Natasha took her daughter’s arm as they prepared to enter the hall. The bridesmaids took their places behind and they stepped forwards as the music began to play. For half a moment, Svetlana felt unusually self-conscious as all eyes turned to her, but as her gaze travelled towards Noleski she saw the antlered stag head of her god, Erastil. His gentle eyes blinked softly at her and as he inclined his head slightly gratitude for his presence flowed over her, filling her with confidence for the moment. She hadn’t, until now, really appreciated the presence of the deities, being too wrapped up in preparations, but now she felt both honoured and humbled.
As she looked along to where Noleski stood, she knew it was only her mother’s touch and Erastil’s presence that was keeping her from running down the aisle to be by his side. He always looked smart; well-dressed and clean-shaven with his brown hair cut shorter than fashionable but in a style that suited him. Taller than most of those around him, with a healthy tan (an inheritance from his Varisian mother) and a natural fighter’s grace and poise, he would have stood out even if he weren’t the ruler. His height in particular was something Svetlana was appreciative of: half-elven, she was comfortably as tall as most Brevic men. As he stood there waiting for her, she felt overwhelmed with respect as well as love for the man she was to bind herself to.

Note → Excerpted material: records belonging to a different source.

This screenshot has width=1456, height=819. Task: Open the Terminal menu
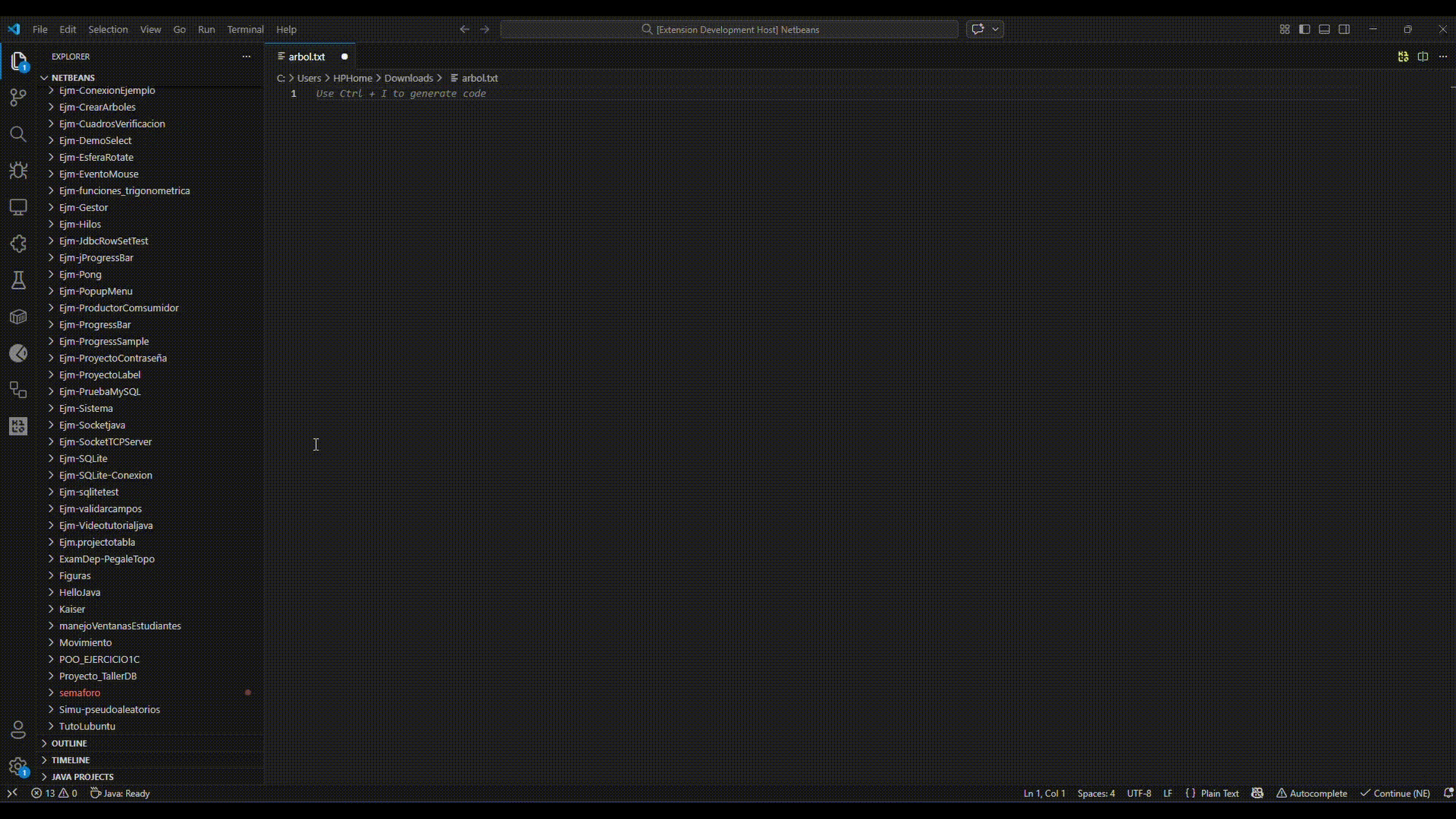pyautogui.click(x=245, y=30)
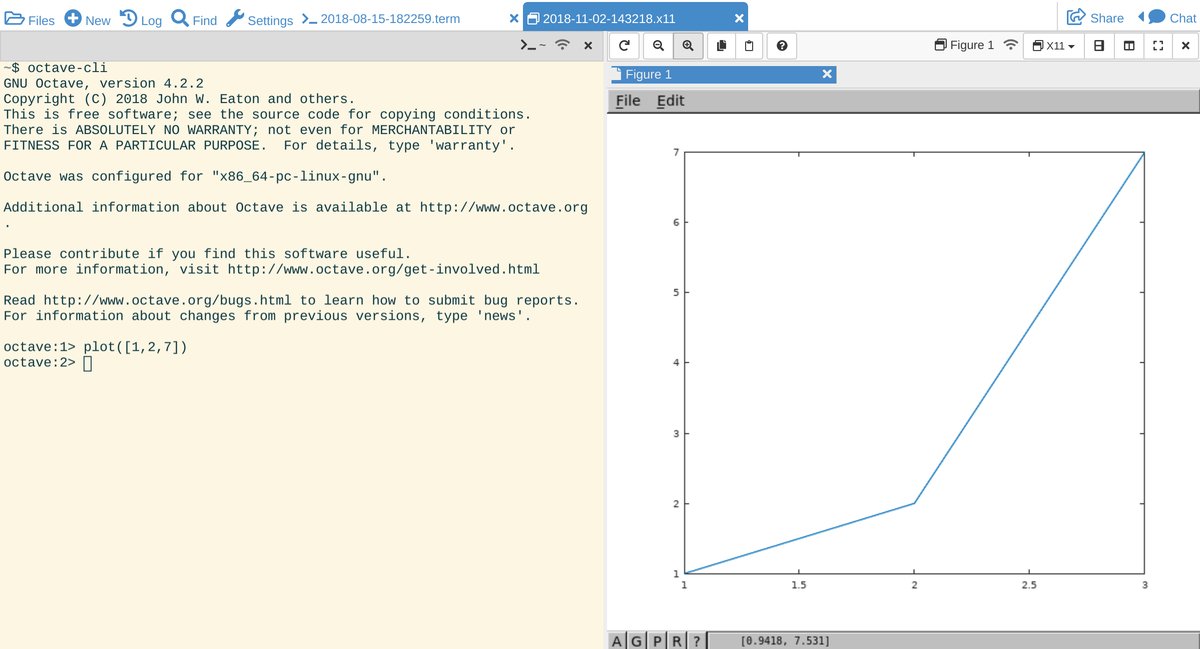The image size is (1200, 649).
Task: Click the reload icon in X11 toolbar
Action: [624, 45]
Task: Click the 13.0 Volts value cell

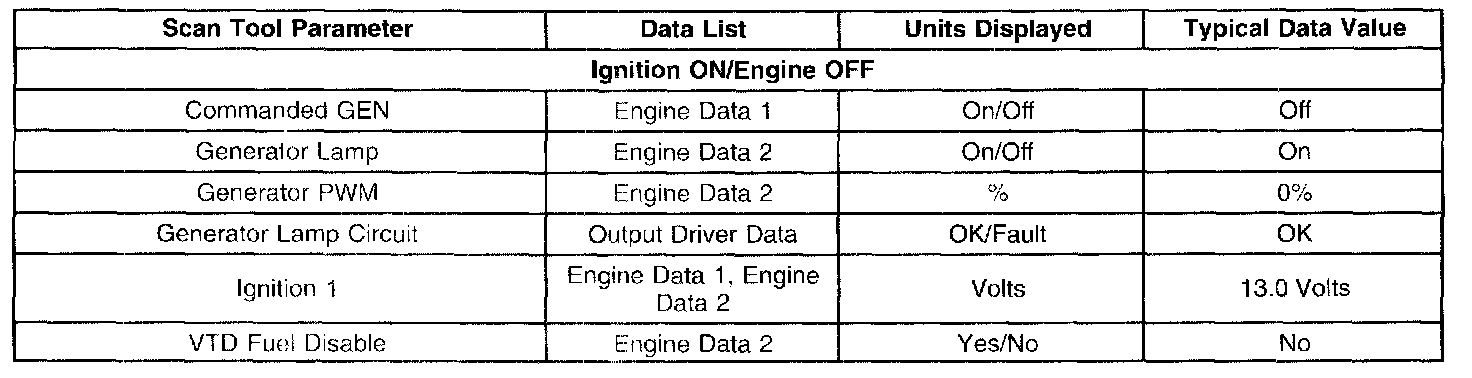Action: coord(1295,289)
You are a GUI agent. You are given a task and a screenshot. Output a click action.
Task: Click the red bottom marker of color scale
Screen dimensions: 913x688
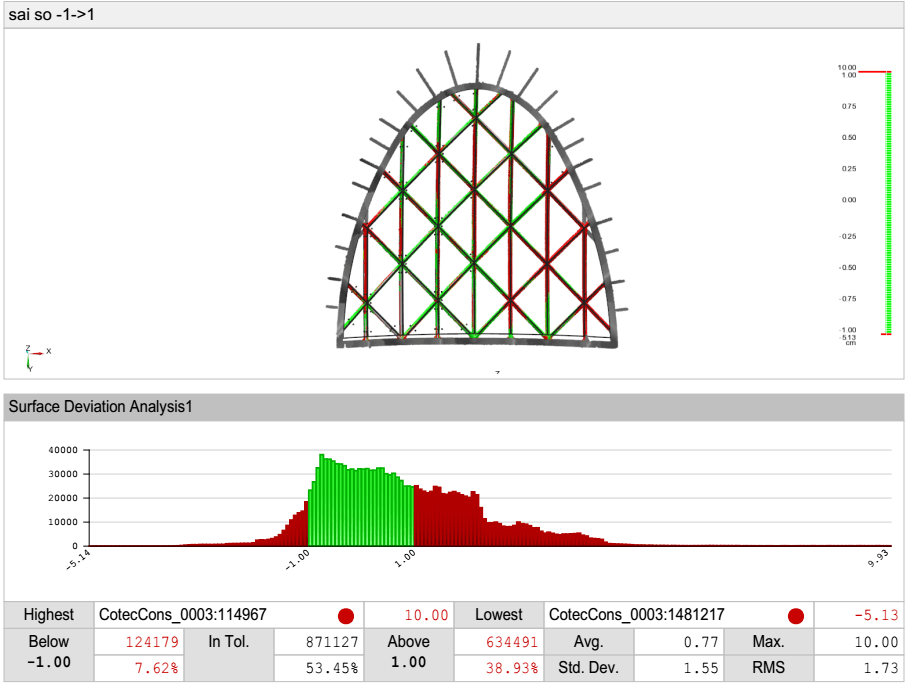tap(886, 334)
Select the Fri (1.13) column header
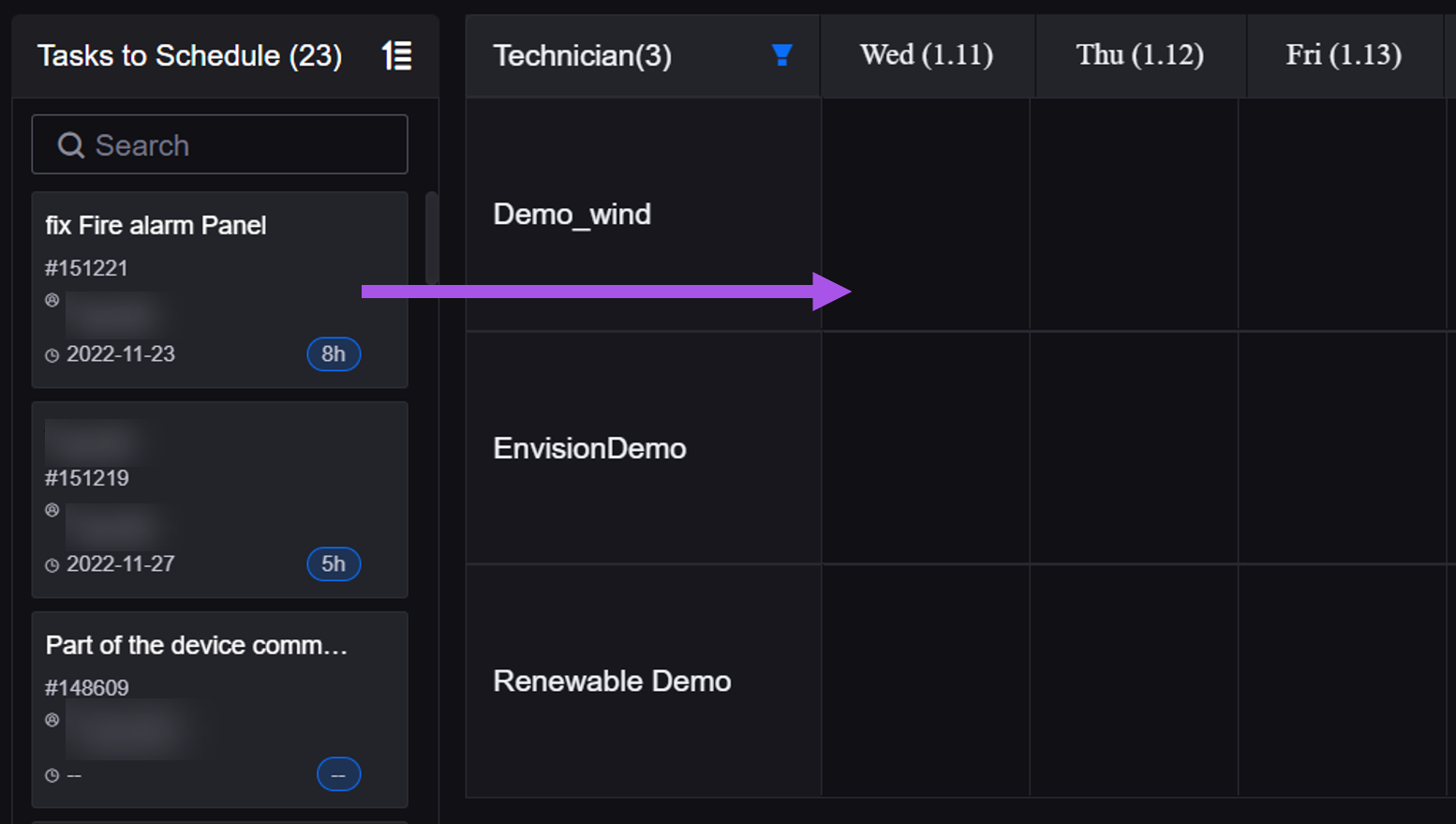This screenshot has width=1456, height=824. [1343, 55]
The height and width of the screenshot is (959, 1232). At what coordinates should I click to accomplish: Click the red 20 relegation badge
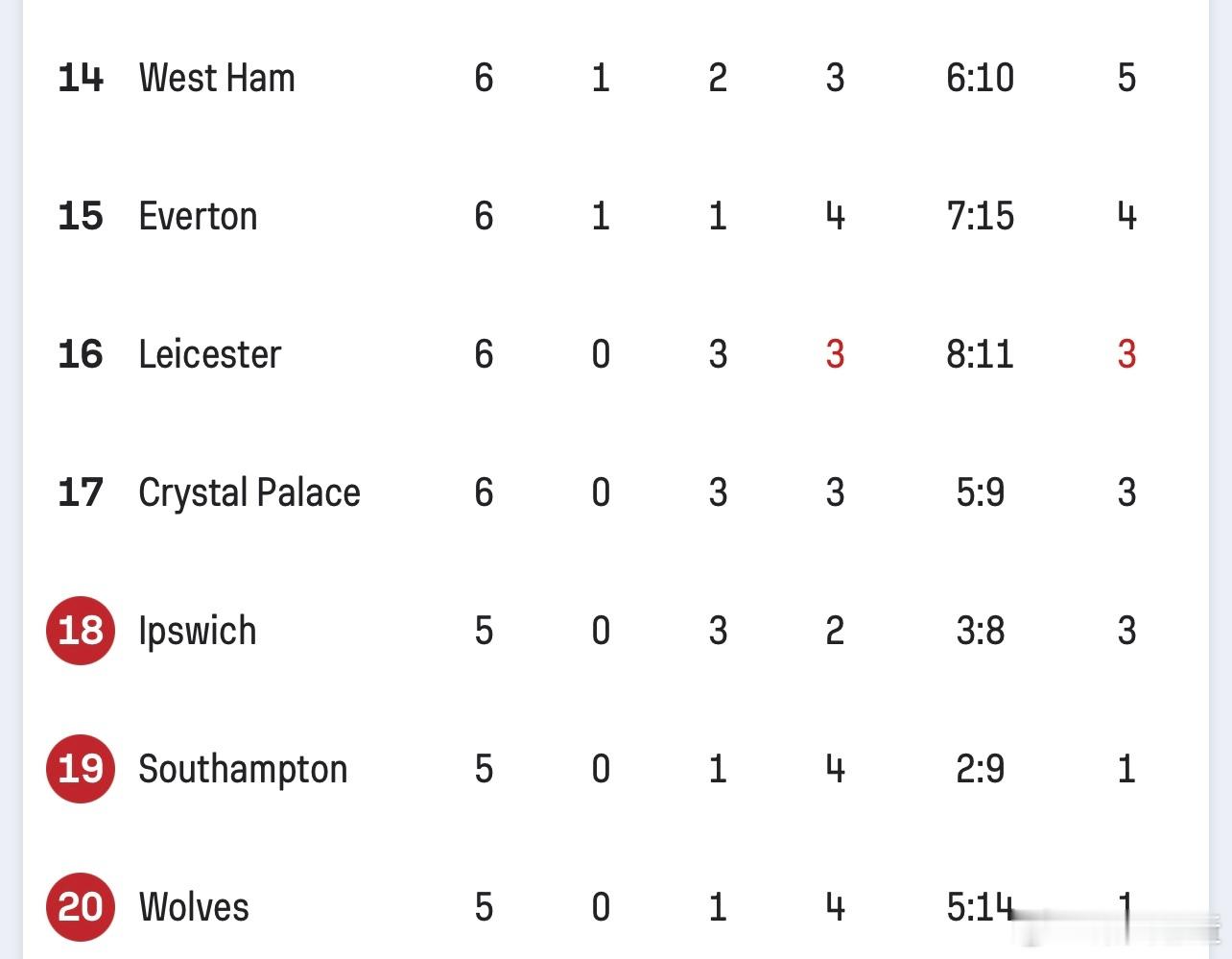click(81, 907)
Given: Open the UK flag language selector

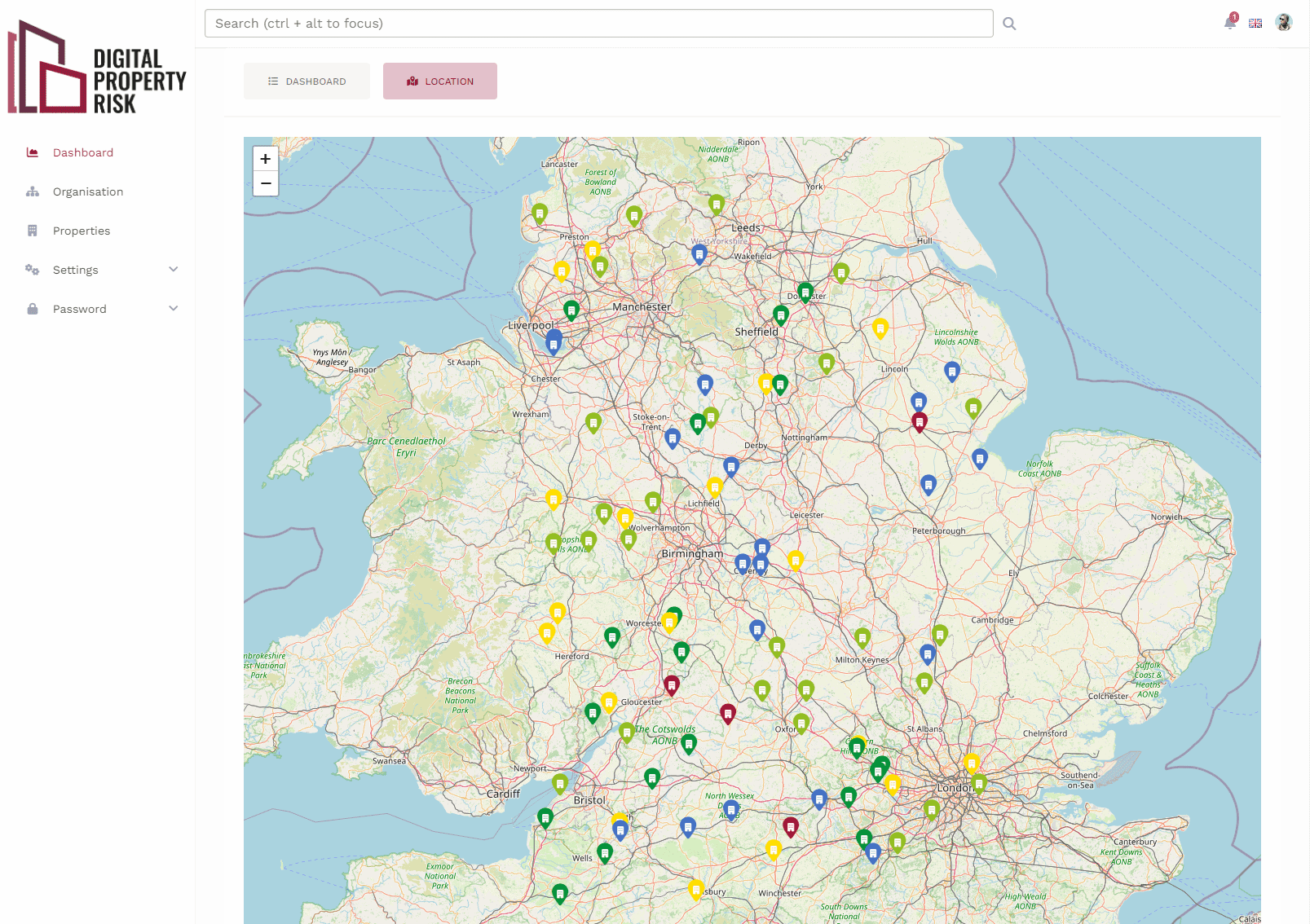Looking at the screenshot, I should pos(1255,23).
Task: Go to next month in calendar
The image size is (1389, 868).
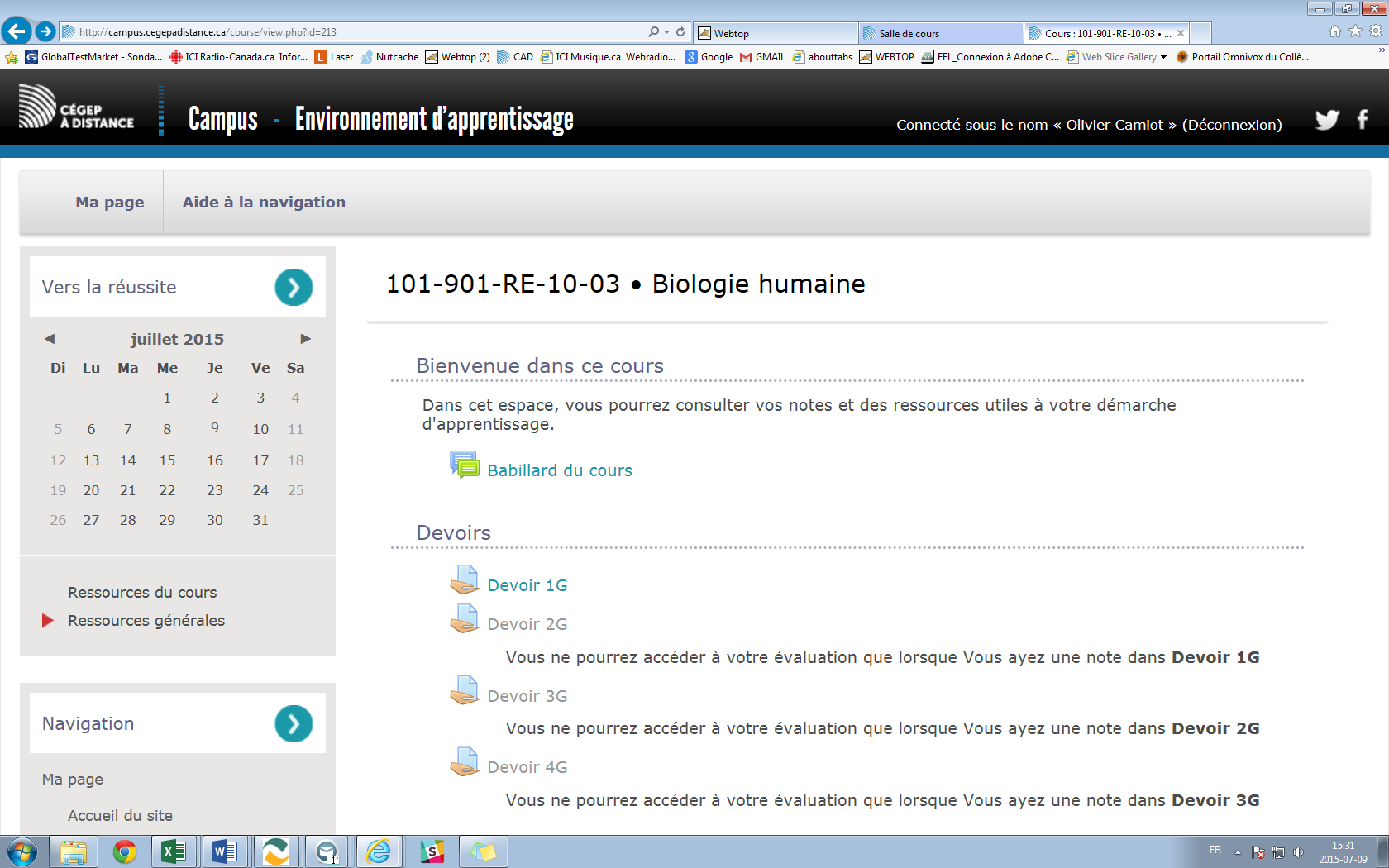Action: (x=305, y=339)
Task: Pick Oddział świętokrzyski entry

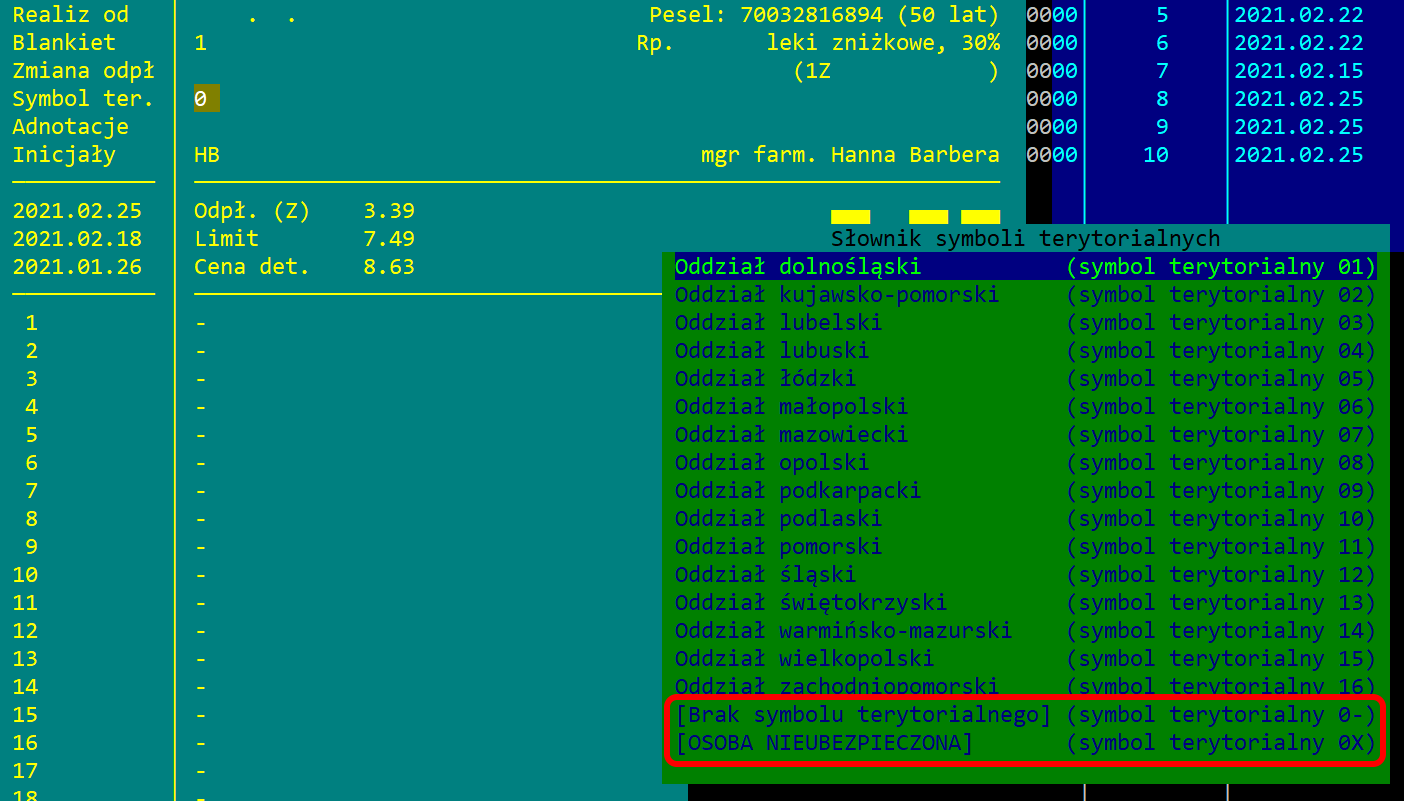Action: click(1025, 603)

Heart pounding so hard she was sure he would hear, Svetlana reached Noleski’s side. He lifted her veil so they stood, storm-grey eyes staring into vibrant green, and for a moment it was as if there was no one else there. And then Shelyn’s musical voice cut through their isolation and led them through their vows.
The chefs had outdone themselves at the wedding breakfast that followed. Alexei, with his beard and hair washed and brushed to its most gleaming appearance, was alone amongst the noble guests in not partaking of at least a nibble of the many dishes that were brought out, and Svetlana’s friends and family from her humble home ate with great gusto and pleasure. Toasts were made by men and gods and a celebratory atmosphere pervaded the entire city.
Once all had eaten and drunk their fill, Noleski led his wife back to the great hall in order to formally coronate her; introducing her as ‘Queen Svetlana Sertova’, they led the dancing.
The party continued into the early hours next day and if the couple at the centre of it had snuck off a little early no one could blame them.